■ Document:
As today’s post opens, the Napoleonic Wars are being fought over in Europe somewhere. Think blood, mud, Russian winter, and the Duke of Rubber Boots.* But all that is off stage. We’re in Britain, where the Corn Laws are about to be passed, and they won’t make sense until we talk about the price of corn. And about farmers and landowners and political power. And hunger. In fact, nothing makes any sense until we talk about everything.
Sorry, that’s just how it works.
I’m more American than British, as you’ll know by now if you’ve been around here for long, but this is English history, so when I type “corn” I don’t mean the stuff I’d normally call corn, which in British is maize. I’m going all pseudo-British on you and using it to mean any old grain. So corn is the country’s most important food just now. And by now, of course, I mean during the Offstage Wars involving Mr. Rubber Boots, Napoleon, and Russia’s most efficient officer, General Winter. Corn’s so important that for a long time Britain’s been eating more of it than it grows, relying on imports to make up the difference.
But the Offstage Wars have interrupted those imports, so farmers have stepped in and patriotically grown more of the stuff than they used to. And government has stepped in and encouraged them. And throughout the wars, the price has stayed high, since no one’s been around to undercut it. If you’re a farmer, it’s a nice arrangement.
Sooner or later, though, every war ends, and whoops, the Offstage Wars did, just this minute, throwing everything out of whack. Back in 1812. corn cost 126s. 6d. a quarter. Now, in 1815, it costs 65s. 7d. We won’t bother with the complicated math it takes to understand that: What you need to know is that the price has dropped. Drastically.
Oh, hell, you want to get below the surface of the numbers, don’t you? Fine, we’ll break them down. Don’t blame me if we can’t get them back together.
The math
A quarter, an s. and a d. are long-dead measurements that everyone but us knows how to work with, since we’re dropping in from another era. An s. is a shilling and a d. is a penny, because shilling starts with S and penny doesn’t start with d. The d. wandered in from Latin, because the Romans had a coin called a denarius. It hasn’t been used since the third century BCE.

■ Given exercise A: Reproduce the Corn Laws post between "Oh, hell, you" and "them back together.", inclusive.
■ Given exercise B: According to the Corn Laws post, what was the price of a quarter of corn in 1815?
The entries that follow are separate material with no connection to the Corn Laws post.

■ Record extracts:
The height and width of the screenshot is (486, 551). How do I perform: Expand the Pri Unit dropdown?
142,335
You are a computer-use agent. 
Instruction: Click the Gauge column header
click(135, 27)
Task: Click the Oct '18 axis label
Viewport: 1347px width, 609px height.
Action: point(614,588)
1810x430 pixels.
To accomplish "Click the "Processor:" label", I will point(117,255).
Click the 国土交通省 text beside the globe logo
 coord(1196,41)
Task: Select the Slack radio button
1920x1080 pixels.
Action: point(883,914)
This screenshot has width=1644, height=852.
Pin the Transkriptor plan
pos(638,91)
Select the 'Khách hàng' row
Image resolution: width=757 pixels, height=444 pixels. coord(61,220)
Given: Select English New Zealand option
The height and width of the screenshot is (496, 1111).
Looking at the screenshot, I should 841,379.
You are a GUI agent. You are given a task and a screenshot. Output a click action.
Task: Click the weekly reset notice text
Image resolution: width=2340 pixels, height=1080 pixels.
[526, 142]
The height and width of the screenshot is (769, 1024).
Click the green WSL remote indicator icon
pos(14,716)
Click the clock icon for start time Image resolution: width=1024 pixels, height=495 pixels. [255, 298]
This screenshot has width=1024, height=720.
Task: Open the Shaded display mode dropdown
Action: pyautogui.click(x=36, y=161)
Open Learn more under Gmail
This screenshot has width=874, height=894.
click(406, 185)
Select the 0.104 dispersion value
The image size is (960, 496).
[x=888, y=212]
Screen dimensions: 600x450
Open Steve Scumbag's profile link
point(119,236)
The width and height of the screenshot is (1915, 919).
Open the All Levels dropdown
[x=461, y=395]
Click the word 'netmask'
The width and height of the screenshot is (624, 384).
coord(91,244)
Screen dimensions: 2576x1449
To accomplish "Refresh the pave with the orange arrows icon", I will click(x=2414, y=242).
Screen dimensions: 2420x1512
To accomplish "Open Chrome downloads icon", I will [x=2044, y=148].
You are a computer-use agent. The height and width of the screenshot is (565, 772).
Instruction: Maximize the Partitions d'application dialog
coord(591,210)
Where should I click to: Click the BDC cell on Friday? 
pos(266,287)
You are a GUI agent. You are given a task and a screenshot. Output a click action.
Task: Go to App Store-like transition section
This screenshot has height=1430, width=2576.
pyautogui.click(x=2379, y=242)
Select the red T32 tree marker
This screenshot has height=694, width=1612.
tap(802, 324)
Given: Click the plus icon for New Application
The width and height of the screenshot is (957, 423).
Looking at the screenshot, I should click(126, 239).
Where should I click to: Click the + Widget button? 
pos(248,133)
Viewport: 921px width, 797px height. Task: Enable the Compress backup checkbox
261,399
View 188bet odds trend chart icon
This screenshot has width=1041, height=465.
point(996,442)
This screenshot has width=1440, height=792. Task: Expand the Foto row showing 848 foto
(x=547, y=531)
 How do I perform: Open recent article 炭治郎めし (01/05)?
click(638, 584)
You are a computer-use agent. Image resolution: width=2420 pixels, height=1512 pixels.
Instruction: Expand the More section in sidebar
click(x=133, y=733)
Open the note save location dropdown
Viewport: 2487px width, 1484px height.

■ Result A:
Oh, hell, you want to get below the surface of the numbers, don’t you? Fine, we’ll break them down. Don’t blame me if we can’t get them back together.

■ Result B: 65s. 7d.